HC Deb 18 May 1905 vol 146 c740
SIR JOHN ROLLESTON (Leicester)

To ask the President of the Local Government Board whether he is aware that the recently published opinions of Dr. S. Monckton Copeman, and of the Commissioners appointed by the Lancet in 1900 and 1902 to examine the various lymphs on sale in this country, support the view that large marks are not an evidence of efficient vaccination, and that small marks are not an evidence of inefficient vaccination; and that the same authorities have shown, that, in consequence of the modern methods of vaccination, it is possible to produce the Board's stipulated area of vesiculation, viz., not less than half a square inch, without leaving anything; like a corresponding area of marks; and whether he proposes to take any steps to amend the Board's Vaccination Order of 1898 so as to make it more consistent with the latest medical evidence on these points.
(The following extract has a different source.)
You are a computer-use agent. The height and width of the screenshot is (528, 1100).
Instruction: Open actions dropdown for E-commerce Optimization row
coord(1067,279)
(Answered by Mr. Gerald Balfour.) Dr. Copeman informs me that in his opinion large scars are not necessarily evidence of efficient vaccination, and small scars are not in themselves evidence of inefficient vaccination, but that usually the area of the scar corresponds fairly closely with that of the vesicle which preceded it. These opinions do not, as I am advised, render it necessary or desirable to amend the Vaccination Order, 1898, which does not make the area of the scar a criterion of successful vaccination.